Source extract

★ ★ ★

Thursday, November 18, 2010

"Men have called me mad; but the question is not yet settled, whether madness is or is not the loftiest intelligence"

- edgar allen poe

alskjfalsdkfjasldkfjsdklfsdkf.
thats how i feel right now
i have so much to do/organize.
im going to see harry potter tonight and i should be so excited but instead im feeling so much angst
i feel like this term i've developed some sort of social anxiety disorder.
i avoid wherever people are, and have learned to seamlessly navigate my campus so that noone will spot me. people always ask if im active this term whenever they see me and for a while i was tempted to just say no.
since im suddenly stuck home for the winter i have to send out my resume to hosiptals around my hometown and pray a doctor will let me shadow them. i also had to send the most awkward email to the manager of the internship i had in the city.
foodwise im doing great. i havent eaten anything today and im not hungry. im going to the gym after my class (forgot to mention i went on a long run yesterday morning, as i said before, the fire is back)
my plan for today is to grab an odwalla or a bannana or some sort of protein before i hit the gym. nothing annoys me more than being sore and lightheaded. lightheaded i can deal with, but soreness....not so much. ill just have to sort out my life to distract me later when i get hungry. im supposed to go to dinner with some friends before harry potter but im going to say that my cavities are a bitch and i have a sore tooth. eh, whatever works. last night i couldnt sleep, but when i did, i kept dreaming about having thin, stick-like legs...


too bad it was just a dream. 

"her heart lived in no cherished secrets of its own...."

...,but in feelings which it longed to share with all the world" -george elliot

oh dear. this will be a long one. i apologize in advance for many things including: being so absent for so long, living to eat, forgetting my goals... unlike elliot's character,i want to keep everything inside, which is why i neglect to write but i need it. i need this blog to start feeling again, to have something tangible, where i can see my progress lest another slip up happen again.


i officially hate college. we are coming to the end of a semester and a lot has gone on.
come back to school was so different. i have never felt so removed. it felt like i was looking into a glass fish tank, observing all the fish swim by. i lost friends, made new ones. i am still very good friends with the girl i became best friends with over summer school, we'll just call her R.

★ ★ ★

Work to be completed
According to the blog post, which movie is the writer going to see tonight? The data that comes next is separate material, unrelated to the blog post.

Data items
★ ★ ★

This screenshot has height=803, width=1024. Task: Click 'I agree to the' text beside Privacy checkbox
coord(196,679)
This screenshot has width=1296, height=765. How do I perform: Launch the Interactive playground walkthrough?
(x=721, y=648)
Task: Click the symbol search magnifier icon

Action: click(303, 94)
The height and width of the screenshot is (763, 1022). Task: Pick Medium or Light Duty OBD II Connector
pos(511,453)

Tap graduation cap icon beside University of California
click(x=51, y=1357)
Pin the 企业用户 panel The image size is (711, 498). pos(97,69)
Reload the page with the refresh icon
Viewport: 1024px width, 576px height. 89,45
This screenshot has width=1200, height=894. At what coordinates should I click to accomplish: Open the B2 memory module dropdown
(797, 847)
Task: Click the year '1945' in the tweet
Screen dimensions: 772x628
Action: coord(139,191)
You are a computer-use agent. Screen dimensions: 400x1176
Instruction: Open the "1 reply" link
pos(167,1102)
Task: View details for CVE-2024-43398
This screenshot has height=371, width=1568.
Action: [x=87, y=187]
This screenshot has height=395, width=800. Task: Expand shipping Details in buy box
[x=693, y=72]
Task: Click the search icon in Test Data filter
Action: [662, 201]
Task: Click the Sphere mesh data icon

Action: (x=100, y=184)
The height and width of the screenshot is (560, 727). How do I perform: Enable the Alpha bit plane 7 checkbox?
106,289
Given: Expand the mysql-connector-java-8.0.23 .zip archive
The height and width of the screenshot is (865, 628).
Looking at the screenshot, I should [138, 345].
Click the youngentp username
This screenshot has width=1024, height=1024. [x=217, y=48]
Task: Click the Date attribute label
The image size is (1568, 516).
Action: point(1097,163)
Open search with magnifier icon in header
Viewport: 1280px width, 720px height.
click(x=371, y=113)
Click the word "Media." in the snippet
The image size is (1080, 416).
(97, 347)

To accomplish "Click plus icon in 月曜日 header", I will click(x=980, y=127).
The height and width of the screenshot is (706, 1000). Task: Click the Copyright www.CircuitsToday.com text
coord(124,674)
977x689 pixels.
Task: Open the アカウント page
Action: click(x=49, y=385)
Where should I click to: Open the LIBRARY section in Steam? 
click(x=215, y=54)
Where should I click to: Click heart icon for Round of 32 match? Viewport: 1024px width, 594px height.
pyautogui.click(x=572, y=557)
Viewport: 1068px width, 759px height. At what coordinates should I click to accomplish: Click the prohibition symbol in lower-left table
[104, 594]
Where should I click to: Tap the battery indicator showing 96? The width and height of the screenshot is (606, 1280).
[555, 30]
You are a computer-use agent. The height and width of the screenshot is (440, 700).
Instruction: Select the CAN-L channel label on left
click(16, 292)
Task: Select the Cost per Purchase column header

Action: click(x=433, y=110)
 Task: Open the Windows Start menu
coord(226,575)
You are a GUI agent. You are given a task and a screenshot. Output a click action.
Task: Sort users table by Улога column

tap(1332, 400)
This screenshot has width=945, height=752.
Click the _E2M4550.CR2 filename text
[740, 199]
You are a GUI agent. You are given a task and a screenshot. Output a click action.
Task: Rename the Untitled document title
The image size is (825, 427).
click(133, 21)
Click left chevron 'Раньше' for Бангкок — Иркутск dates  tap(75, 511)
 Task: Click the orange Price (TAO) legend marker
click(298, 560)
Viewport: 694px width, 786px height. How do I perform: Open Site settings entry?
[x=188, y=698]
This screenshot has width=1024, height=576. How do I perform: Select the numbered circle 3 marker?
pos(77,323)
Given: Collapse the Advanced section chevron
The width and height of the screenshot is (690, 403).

★ ★ ★

Task output
Harry Potter.